[Dataset items]
########################################

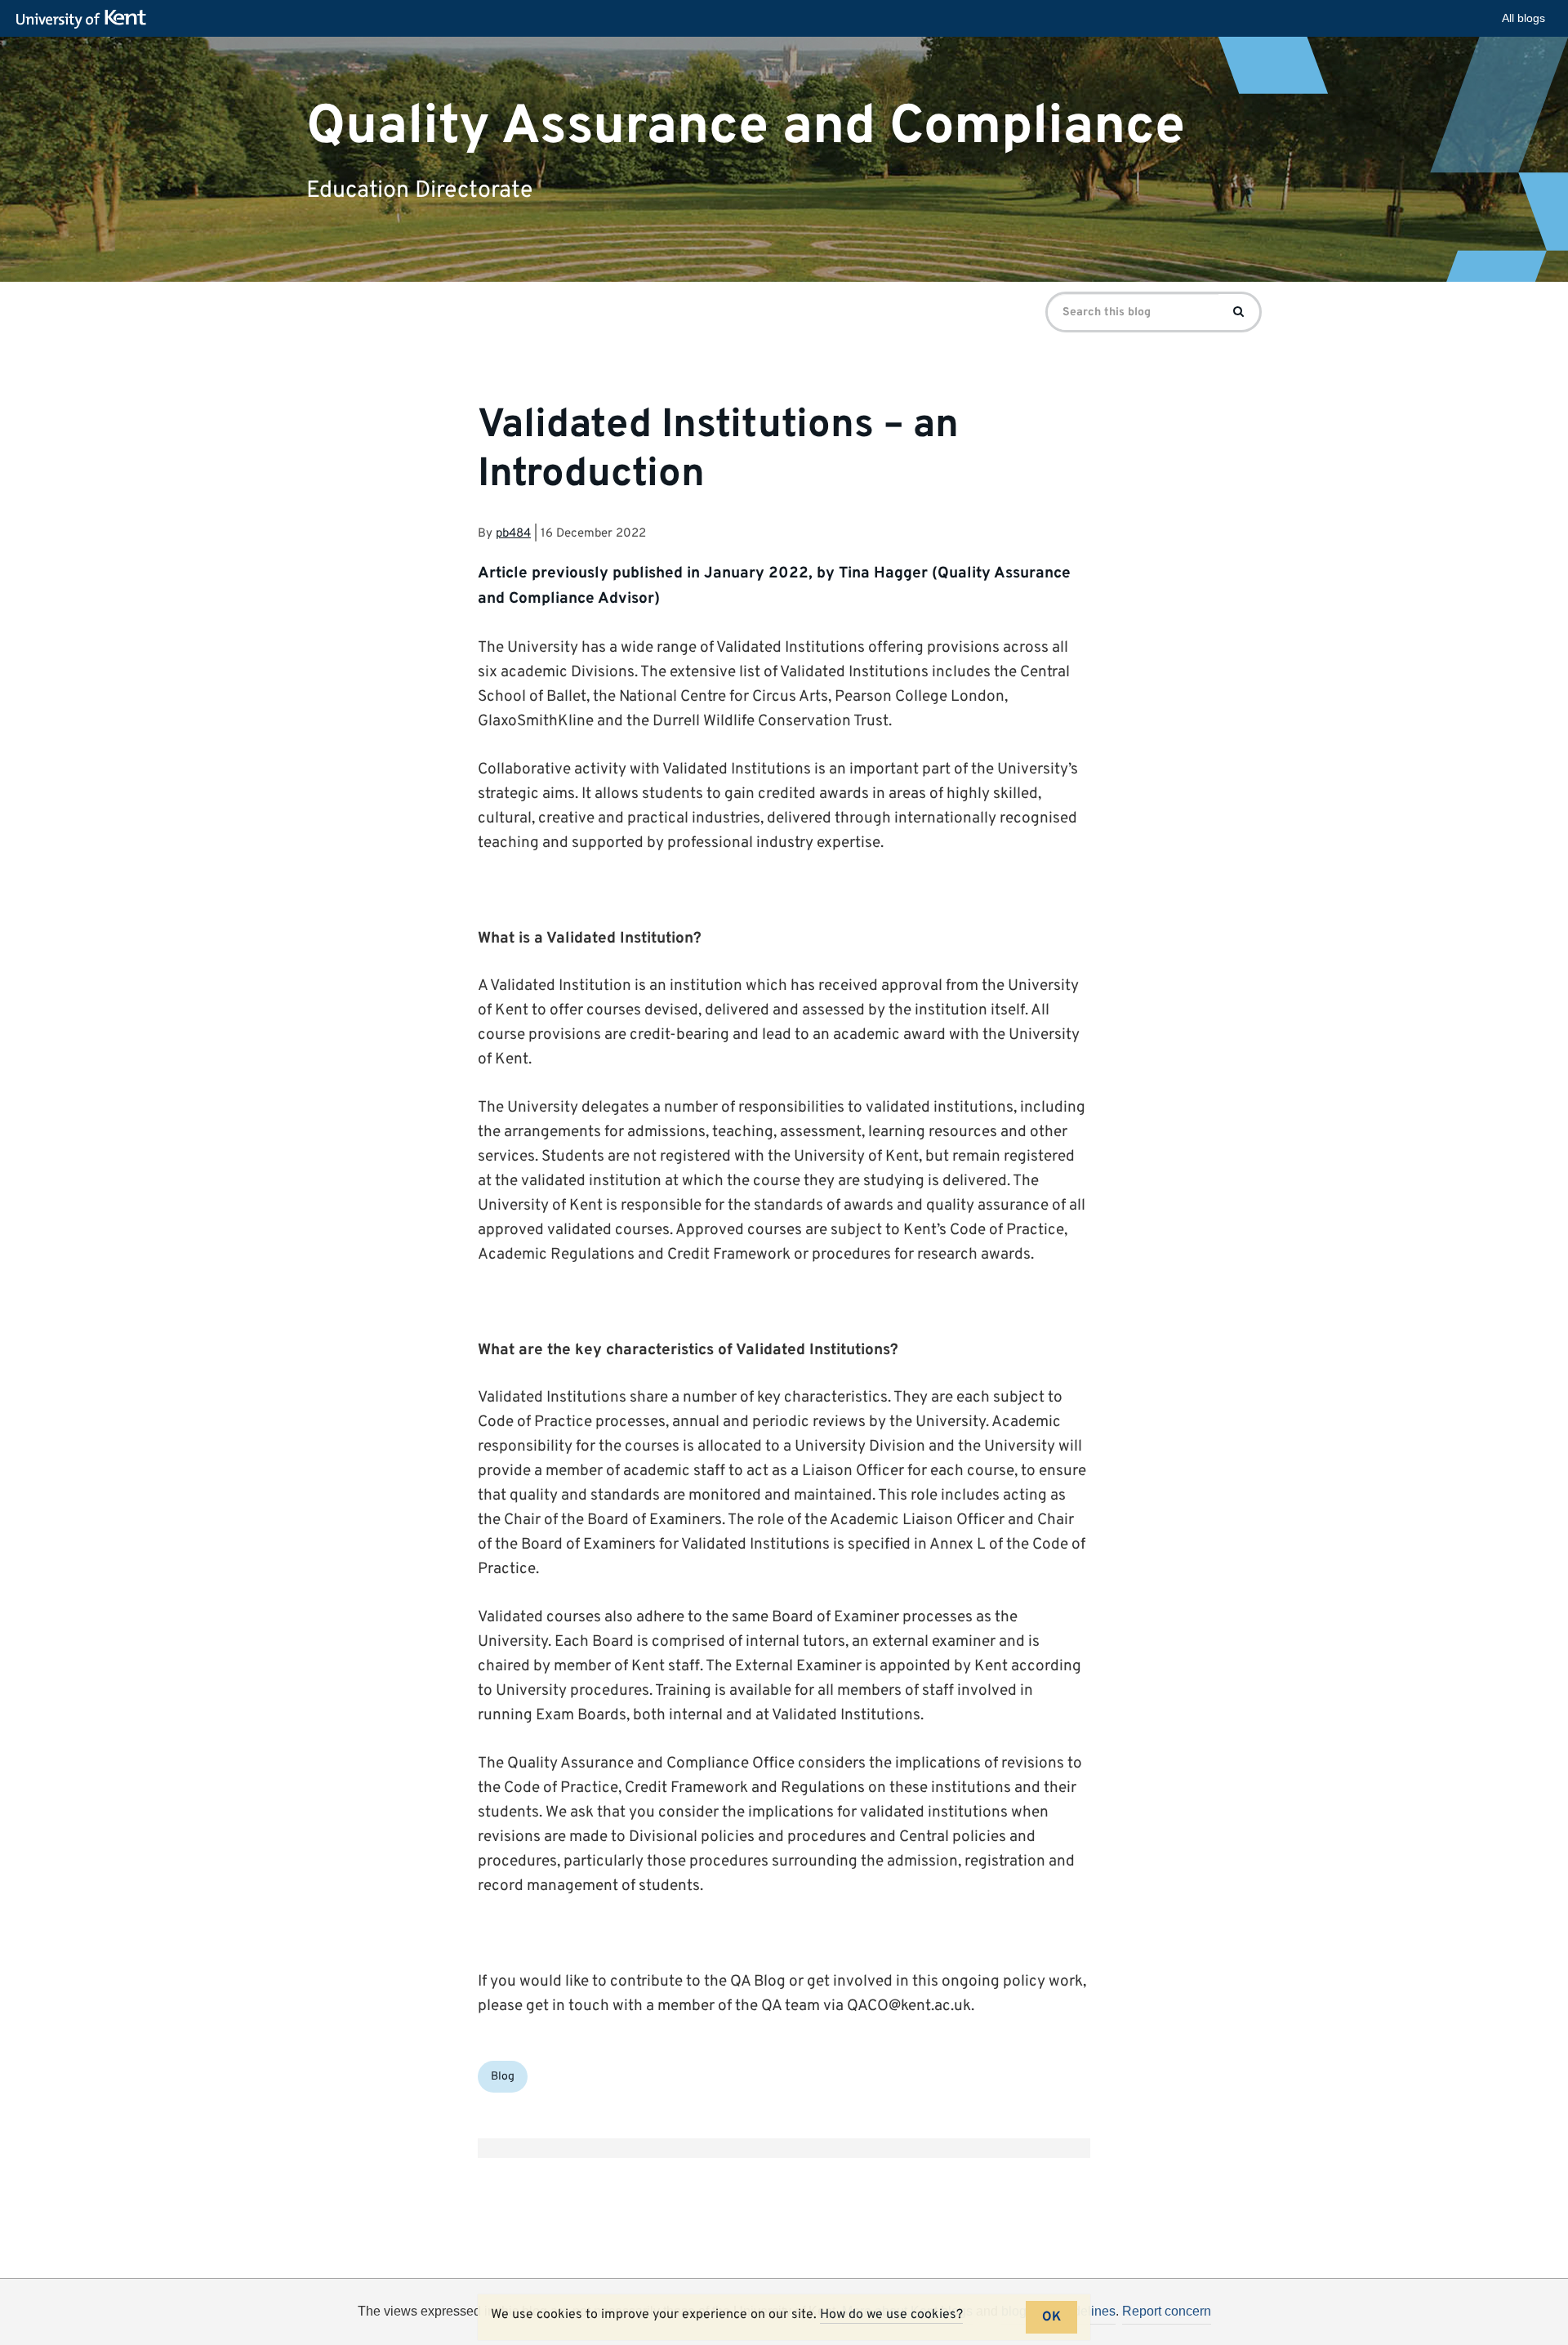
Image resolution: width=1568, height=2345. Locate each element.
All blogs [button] (1523, 18)
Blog (502, 2077)
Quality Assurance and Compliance (745, 126)
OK (1051, 2317)
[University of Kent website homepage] (85, 19)
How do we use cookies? (891, 2315)
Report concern (1166, 2311)
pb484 (513, 534)
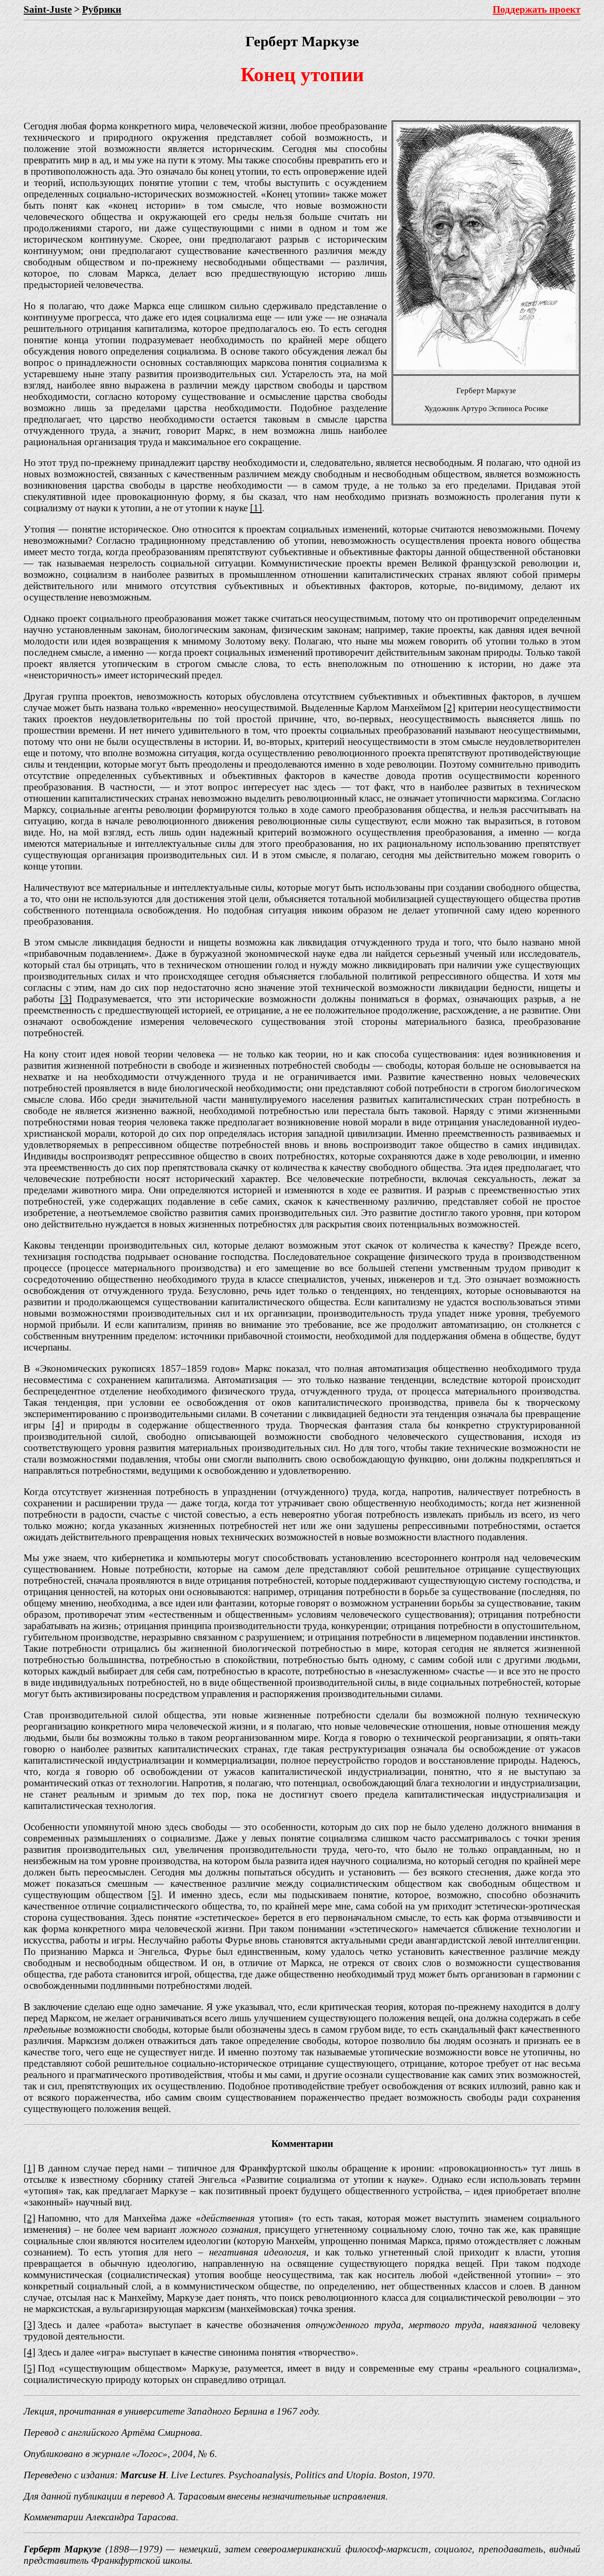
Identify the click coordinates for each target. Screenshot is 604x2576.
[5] (154, 1894)
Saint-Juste (48, 9)
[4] (58, 1424)
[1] (256, 507)
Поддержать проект (536, 9)
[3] (66, 998)
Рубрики (101, 9)
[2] (449, 707)
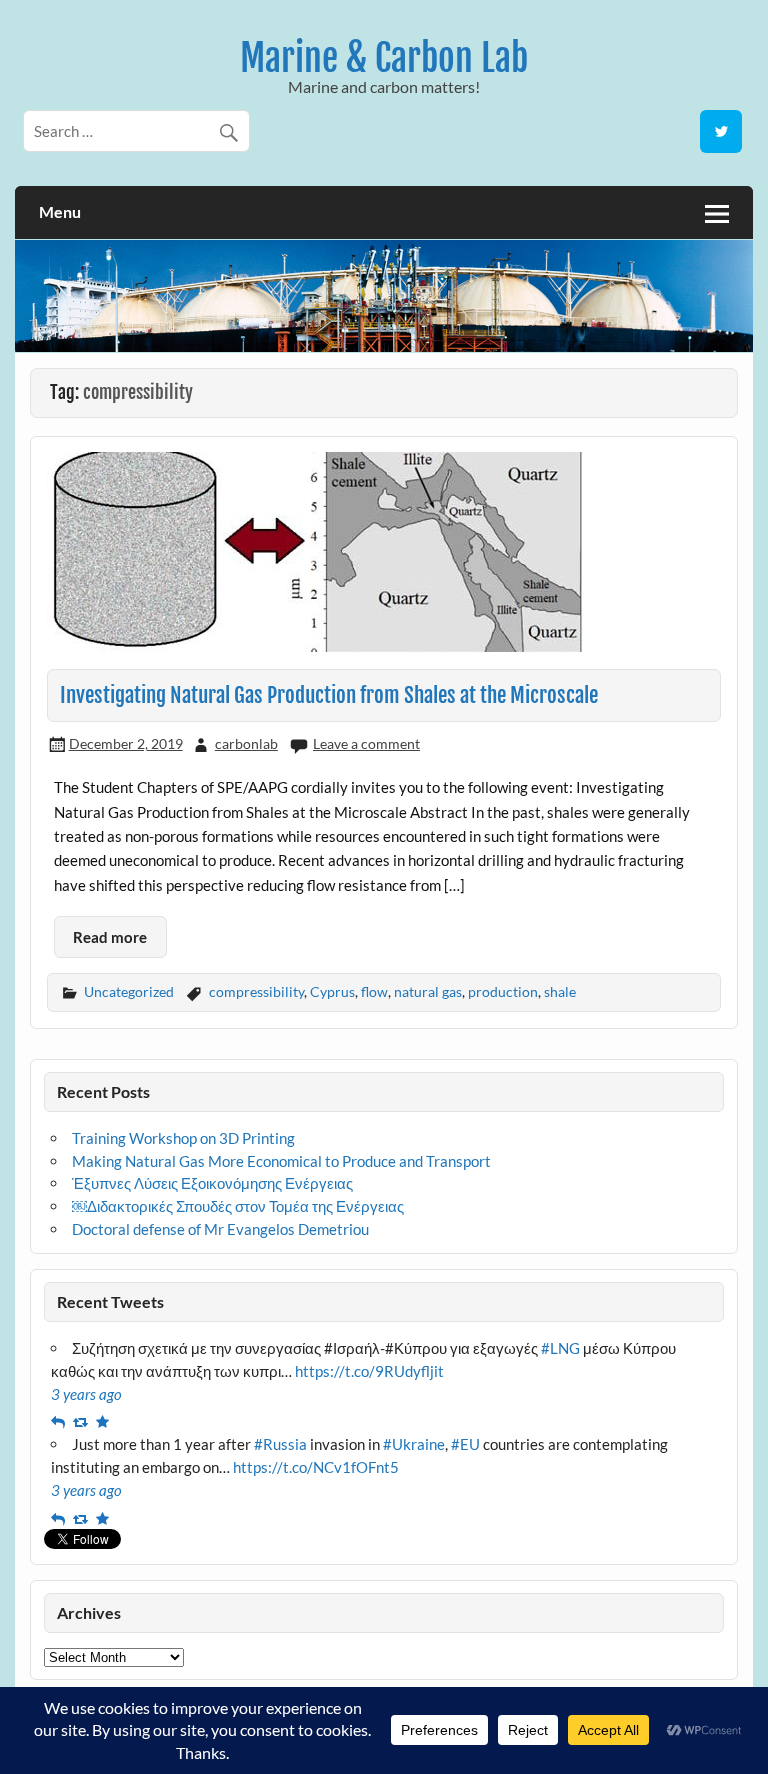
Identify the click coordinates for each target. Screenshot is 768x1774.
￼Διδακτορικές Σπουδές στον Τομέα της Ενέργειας (238, 1206)
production (503, 991)
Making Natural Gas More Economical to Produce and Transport (281, 1161)
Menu (60, 211)
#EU (465, 1444)
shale (560, 991)
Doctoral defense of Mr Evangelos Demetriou (220, 1229)
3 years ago (86, 1394)
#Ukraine (414, 1444)
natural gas (428, 991)
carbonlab (246, 743)
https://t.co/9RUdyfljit (369, 1371)
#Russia (280, 1444)
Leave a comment (366, 743)
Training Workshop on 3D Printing (183, 1138)
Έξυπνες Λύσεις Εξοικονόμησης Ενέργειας (212, 1183)
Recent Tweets (110, 1301)
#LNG (560, 1348)
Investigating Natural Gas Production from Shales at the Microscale (329, 695)
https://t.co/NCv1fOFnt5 (316, 1467)
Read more (110, 937)
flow (374, 991)
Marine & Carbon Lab (384, 58)
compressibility (256, 991)
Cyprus (332, 991)
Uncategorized (129, 991)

########################################

PROBLEM DETAILS:
Return only the part above that opens with the line containing "[University of Kent" and closes with the line containing "[2] (449, 707)", exactly and with both ends, skipping the pictures.

OUTPUT FOR THIS EXERCISE:
[University of Kent website homepage] (85, 19)
How do we use cookies? (891, 2315)
Report concern (1166, 2311)
pb484 (513, 534)
Identify the click coordinates for each target. Screenshot is 604x2576.
[5] (154, 1894)
Saint-Juste (48, 9)
[4] (58, 1424)
[1] (256, 507)
Поддержать проект (536, 9)
[3] (66, 998)
Рубрики (101, 9)
[2] (449, 707)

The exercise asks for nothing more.